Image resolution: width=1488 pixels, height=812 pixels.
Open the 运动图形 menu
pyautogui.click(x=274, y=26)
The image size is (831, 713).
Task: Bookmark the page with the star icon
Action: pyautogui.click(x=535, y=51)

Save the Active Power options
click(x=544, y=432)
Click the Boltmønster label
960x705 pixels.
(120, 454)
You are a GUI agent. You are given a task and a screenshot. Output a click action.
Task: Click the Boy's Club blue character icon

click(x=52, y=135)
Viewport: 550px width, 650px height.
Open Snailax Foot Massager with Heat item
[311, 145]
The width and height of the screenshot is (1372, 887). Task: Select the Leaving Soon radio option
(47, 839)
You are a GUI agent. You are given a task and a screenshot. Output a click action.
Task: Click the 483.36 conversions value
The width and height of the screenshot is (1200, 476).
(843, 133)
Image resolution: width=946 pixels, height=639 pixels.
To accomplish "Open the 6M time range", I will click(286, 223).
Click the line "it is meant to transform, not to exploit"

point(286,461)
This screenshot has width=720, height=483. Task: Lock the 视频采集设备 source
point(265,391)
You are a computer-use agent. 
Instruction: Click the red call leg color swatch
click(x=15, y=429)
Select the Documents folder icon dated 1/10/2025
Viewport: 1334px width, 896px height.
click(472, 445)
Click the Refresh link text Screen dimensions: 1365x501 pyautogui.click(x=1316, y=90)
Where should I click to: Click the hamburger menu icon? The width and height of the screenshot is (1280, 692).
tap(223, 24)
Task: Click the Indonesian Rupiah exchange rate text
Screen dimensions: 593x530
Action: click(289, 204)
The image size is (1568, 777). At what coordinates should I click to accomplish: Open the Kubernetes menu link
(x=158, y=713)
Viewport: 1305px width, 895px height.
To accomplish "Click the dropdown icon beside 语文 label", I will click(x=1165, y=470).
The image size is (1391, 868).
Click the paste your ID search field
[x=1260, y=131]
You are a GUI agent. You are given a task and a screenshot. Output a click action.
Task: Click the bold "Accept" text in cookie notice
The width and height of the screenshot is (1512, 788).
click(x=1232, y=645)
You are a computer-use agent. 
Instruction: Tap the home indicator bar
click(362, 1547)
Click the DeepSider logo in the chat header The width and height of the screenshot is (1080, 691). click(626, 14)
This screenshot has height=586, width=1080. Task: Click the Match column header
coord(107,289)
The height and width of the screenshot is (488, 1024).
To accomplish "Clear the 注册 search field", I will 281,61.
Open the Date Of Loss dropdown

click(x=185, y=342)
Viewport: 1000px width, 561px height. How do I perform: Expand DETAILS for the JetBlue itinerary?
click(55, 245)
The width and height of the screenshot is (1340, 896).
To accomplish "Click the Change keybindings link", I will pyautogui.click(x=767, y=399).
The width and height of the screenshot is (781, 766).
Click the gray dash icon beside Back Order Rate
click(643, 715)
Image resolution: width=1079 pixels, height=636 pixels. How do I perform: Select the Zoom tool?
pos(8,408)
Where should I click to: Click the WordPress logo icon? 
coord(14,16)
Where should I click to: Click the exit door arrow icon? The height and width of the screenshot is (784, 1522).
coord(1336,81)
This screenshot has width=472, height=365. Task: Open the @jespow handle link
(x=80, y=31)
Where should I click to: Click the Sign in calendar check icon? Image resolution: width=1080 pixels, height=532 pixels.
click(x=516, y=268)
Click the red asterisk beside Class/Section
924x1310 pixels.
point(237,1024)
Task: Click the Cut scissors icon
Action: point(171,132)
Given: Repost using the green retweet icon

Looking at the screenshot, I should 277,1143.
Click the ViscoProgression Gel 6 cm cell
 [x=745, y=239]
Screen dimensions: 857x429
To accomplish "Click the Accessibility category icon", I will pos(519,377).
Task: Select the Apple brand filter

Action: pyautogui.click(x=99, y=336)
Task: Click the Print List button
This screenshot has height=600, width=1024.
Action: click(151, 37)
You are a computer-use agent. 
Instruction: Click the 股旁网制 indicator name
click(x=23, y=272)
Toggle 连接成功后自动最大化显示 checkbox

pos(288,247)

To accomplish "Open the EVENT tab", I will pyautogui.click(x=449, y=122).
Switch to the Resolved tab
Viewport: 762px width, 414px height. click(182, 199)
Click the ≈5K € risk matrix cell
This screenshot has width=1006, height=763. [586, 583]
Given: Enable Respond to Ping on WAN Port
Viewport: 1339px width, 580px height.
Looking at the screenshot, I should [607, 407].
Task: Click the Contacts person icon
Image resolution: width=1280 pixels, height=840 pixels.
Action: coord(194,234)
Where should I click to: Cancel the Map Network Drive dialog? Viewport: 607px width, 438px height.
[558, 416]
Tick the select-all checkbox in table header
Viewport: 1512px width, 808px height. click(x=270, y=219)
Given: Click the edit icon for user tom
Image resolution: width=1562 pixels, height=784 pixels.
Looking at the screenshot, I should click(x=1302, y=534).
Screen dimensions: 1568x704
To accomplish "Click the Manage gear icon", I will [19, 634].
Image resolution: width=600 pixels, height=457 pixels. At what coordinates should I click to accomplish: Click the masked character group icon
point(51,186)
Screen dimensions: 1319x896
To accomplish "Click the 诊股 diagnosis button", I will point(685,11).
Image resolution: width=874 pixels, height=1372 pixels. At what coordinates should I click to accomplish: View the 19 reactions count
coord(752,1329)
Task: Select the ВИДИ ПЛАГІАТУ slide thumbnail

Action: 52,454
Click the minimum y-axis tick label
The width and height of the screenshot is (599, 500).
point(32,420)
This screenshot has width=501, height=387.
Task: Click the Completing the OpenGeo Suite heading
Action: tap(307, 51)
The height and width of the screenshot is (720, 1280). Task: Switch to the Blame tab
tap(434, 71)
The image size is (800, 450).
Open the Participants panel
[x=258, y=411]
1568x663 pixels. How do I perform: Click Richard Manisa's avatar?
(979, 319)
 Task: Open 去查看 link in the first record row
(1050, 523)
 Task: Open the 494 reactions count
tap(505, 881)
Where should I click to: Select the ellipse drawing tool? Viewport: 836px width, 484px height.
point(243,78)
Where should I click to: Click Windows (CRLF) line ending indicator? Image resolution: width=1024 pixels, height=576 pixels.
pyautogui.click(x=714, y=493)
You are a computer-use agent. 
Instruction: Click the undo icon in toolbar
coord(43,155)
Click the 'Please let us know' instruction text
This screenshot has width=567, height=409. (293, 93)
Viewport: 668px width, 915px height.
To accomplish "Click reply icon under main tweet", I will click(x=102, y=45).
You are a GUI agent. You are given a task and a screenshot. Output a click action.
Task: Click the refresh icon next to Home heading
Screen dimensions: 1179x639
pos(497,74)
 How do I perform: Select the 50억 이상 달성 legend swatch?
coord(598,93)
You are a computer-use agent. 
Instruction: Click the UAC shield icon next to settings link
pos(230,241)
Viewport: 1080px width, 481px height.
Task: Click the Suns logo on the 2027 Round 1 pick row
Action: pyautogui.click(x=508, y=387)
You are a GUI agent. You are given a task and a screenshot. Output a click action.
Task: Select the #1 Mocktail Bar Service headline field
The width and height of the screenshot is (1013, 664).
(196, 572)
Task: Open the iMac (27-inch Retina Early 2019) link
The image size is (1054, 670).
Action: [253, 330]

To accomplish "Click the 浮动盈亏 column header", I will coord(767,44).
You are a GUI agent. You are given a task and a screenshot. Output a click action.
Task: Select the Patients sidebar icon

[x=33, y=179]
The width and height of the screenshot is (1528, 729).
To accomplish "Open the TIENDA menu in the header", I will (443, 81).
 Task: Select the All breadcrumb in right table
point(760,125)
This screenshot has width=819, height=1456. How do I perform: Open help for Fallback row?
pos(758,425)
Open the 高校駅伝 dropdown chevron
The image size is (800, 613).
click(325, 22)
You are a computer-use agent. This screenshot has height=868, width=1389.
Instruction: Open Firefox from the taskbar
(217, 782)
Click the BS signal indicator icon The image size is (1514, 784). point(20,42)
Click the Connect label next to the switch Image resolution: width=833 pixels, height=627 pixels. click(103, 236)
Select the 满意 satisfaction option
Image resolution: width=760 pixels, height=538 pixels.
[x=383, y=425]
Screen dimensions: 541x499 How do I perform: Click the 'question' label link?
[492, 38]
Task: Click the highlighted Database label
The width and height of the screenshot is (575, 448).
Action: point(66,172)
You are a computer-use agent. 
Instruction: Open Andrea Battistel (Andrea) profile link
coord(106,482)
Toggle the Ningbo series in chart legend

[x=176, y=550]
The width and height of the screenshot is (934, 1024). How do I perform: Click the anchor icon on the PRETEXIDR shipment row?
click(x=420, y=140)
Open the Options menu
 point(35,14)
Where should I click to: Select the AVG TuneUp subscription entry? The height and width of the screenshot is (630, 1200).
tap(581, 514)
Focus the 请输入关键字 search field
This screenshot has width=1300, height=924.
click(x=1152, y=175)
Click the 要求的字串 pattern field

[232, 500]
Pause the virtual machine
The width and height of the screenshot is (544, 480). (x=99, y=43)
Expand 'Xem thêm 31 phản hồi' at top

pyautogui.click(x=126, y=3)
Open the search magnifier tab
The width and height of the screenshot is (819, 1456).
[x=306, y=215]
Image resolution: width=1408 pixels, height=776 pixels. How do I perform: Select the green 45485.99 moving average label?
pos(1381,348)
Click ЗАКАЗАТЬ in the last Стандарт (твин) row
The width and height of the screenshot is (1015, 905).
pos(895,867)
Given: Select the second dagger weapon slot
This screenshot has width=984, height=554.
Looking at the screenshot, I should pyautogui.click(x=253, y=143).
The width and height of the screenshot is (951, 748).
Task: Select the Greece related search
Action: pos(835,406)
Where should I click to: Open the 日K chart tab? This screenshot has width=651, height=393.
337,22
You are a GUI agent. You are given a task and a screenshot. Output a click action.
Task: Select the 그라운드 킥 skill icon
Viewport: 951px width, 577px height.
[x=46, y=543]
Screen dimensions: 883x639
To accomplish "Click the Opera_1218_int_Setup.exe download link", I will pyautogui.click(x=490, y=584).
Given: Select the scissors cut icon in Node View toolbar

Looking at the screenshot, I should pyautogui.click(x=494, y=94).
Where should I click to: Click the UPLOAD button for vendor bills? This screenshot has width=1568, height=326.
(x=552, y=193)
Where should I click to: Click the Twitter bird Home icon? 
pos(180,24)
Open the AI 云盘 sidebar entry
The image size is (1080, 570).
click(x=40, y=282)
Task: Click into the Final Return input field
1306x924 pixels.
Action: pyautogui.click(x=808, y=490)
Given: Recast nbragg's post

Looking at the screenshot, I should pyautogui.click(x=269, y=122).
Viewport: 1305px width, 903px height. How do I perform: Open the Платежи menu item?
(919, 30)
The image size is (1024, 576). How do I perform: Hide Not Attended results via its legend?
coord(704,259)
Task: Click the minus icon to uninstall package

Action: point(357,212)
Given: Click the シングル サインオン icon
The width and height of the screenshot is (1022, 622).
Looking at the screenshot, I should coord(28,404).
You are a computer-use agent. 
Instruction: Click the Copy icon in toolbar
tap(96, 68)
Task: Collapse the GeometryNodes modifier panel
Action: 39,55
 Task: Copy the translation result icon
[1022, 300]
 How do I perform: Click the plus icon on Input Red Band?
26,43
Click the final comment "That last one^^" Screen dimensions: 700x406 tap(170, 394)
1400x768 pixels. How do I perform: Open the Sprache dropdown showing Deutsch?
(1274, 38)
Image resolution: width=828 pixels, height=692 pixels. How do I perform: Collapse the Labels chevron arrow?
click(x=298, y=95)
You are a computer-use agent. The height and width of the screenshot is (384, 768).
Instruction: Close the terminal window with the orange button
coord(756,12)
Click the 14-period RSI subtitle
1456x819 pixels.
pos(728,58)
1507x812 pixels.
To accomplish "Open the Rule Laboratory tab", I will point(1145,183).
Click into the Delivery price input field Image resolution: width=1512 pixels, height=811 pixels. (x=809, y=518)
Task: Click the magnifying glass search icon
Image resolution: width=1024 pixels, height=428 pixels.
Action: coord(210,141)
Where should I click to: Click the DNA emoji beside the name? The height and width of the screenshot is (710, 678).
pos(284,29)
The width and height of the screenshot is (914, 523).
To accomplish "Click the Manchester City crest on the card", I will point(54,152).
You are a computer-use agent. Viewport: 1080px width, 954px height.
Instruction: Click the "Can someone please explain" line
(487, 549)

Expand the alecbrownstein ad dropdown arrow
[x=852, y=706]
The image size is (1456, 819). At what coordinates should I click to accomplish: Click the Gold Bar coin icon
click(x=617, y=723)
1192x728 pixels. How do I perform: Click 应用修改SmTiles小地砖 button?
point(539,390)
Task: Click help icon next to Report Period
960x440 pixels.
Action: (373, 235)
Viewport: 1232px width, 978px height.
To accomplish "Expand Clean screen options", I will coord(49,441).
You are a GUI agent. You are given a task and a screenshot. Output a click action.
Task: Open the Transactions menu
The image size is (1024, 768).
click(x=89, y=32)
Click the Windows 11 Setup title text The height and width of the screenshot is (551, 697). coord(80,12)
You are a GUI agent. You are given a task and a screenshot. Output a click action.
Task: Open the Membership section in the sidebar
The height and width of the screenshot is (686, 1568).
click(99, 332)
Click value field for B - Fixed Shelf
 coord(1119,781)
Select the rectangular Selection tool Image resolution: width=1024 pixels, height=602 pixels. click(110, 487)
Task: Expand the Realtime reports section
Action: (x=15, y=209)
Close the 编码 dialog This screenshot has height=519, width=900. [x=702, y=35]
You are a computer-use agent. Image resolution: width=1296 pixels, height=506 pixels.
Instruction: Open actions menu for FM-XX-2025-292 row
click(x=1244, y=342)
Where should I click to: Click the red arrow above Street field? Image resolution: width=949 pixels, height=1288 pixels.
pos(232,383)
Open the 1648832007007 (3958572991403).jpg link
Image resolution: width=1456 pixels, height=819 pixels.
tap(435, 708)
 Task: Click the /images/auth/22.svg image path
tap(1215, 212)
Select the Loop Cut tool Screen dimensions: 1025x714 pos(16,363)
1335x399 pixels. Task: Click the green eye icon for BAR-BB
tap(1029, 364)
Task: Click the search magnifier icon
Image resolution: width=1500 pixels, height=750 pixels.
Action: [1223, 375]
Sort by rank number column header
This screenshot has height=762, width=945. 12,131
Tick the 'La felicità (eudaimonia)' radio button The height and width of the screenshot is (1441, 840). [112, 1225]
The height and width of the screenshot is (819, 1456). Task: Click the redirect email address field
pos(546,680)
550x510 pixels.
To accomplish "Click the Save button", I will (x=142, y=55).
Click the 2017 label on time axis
+-------+
**What you have to do:** Copy out every line from the material above where the string "magnifier" turns up.

**Exercise answer:**
Open the search magnifier tab
Task: Click the search magnifier icon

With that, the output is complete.